Masyarakat kemudian melapor ke polisi, kejaksaan negeri, DPRD, dan pemerintah setempat. Mereka mendesak pemerintah dan penegak hukum segera mengusut penyalahgunaan bantuan pangan.
Surya kerap membuat konten di media sosial terkait persoalan bansos. Dalam beberapa videonya, ia mengkritik dan meminta presiden menyelesaikan kasus penyalahgunaan bansos. Konten-konten Surya ini rupanya memicu kemarahan Agus yang berujung pembunuhan.
Sundari bilang, satu minggu sebelum pembunuhan, seseorang yang mengaku utusan kepala kampung menelepon adik ipar Surya. Orang itu memperingatkan agar Surya berhenti membuat konten soal penyimpangan bansos.
“Kalau enggak berhenti, nanti terjadi hal-hal yang tidak diinginkan,” kata Sundari menirukan pesan tersebut.
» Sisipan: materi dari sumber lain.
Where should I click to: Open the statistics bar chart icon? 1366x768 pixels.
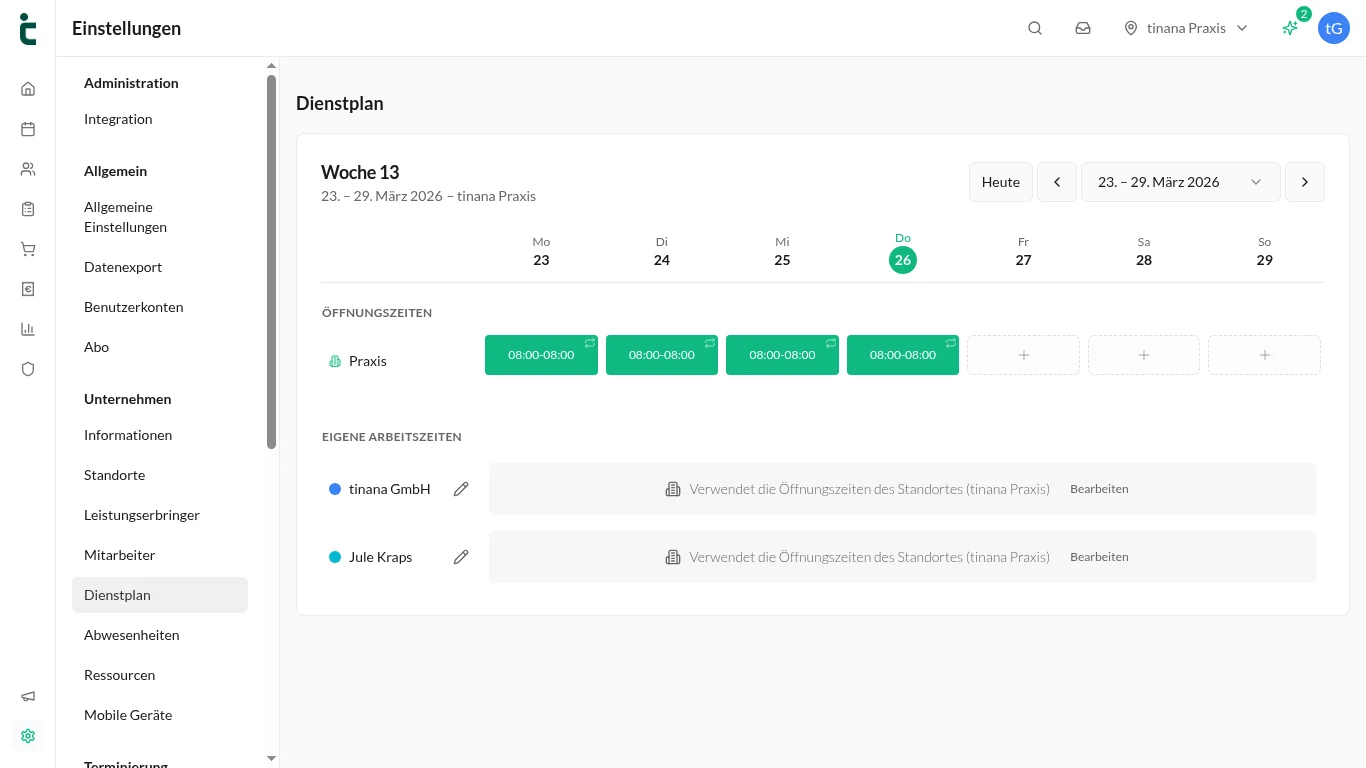point(28,329)
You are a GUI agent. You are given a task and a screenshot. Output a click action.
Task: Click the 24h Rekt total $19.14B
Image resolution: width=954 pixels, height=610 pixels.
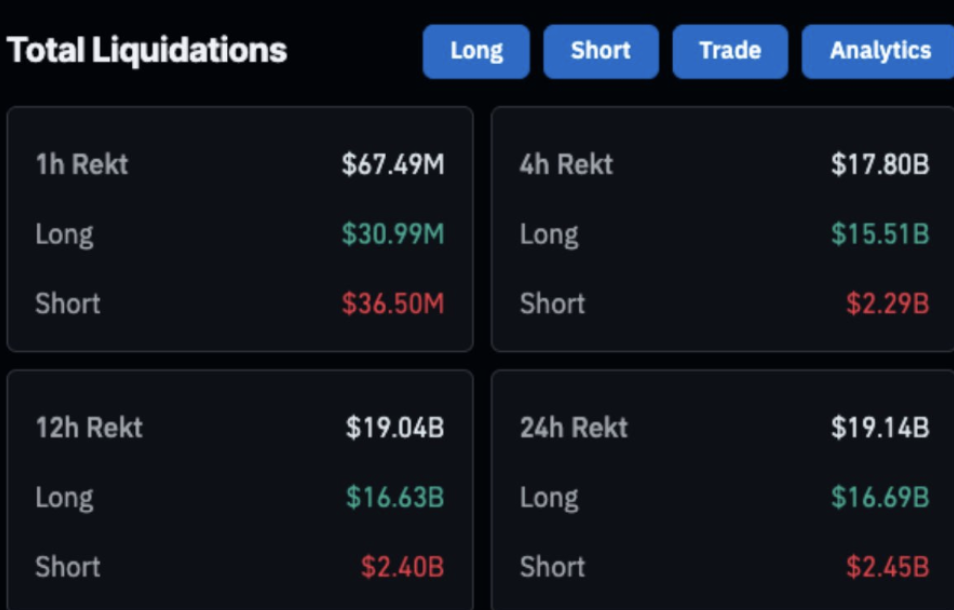coord(880,428)
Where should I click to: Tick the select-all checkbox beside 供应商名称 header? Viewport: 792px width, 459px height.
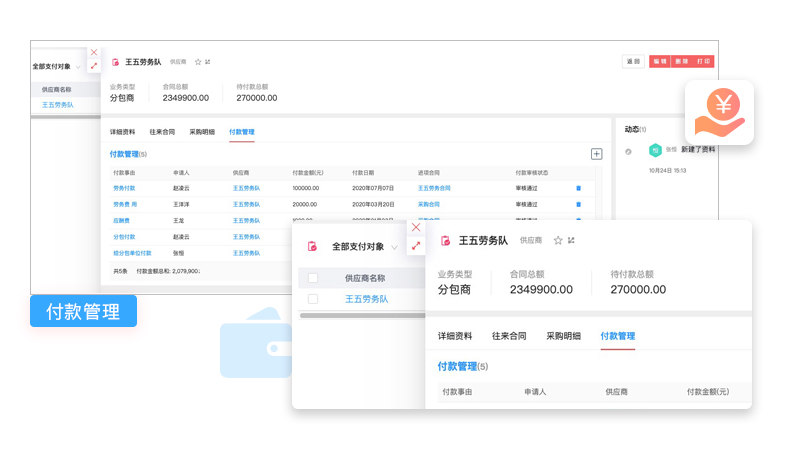(313, 278)
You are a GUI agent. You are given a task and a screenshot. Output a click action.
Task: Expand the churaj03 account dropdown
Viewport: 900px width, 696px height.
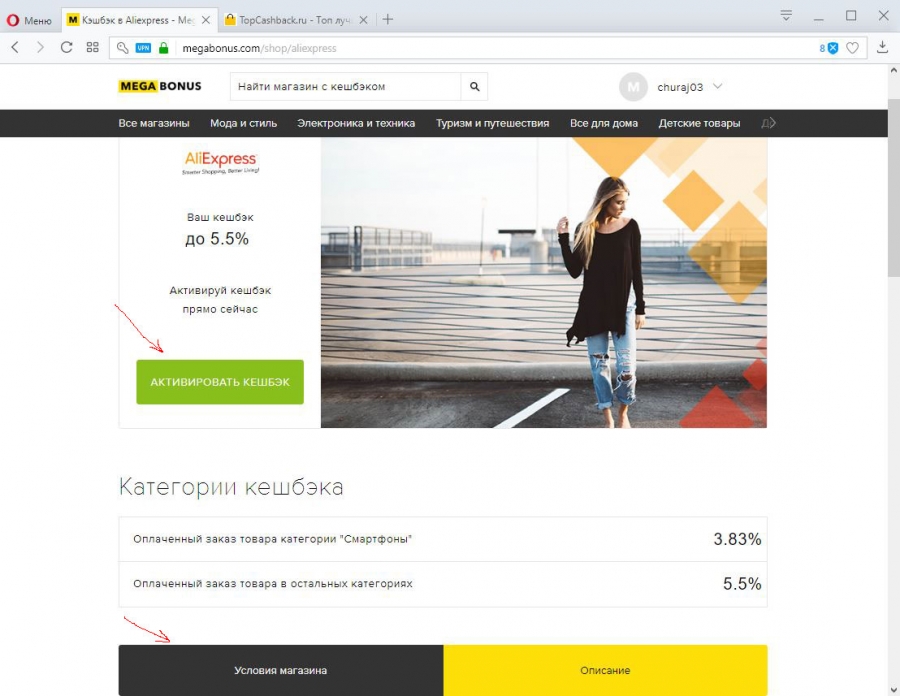(717, 86)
Mendengar ancaman itu, Surya tidak gentar. Ia tetap memproduksi konten kritik soal bansos, beberapa hari setelahnya. Dalam video terakhir, Surya protes karena tanda tangannya dipalsukan untuk penerimaan bansos, padahal ia belum pernah mendapat bantuan beras.
Sebaliknya, Sundari sangat khawatir. Ia takut terjadi hal buruk. Sundari sempat meminta Surya berhenti membuat konten TikTok, tetapi suaminya tetap teguh membela kebenaran dan memperjuangkan hak masyarakat miskin.
Ketakutan Sundari pun menjadi kenyataan. Suaminya kehilangan nyawa, meninggalkan istri dan kedua anaknya.
Dalam sejumlah pemberitaan media, Surya disebut berjanji bertemu Agus di pasar. Mereka kemudian bertengkar, lalu adu tinju.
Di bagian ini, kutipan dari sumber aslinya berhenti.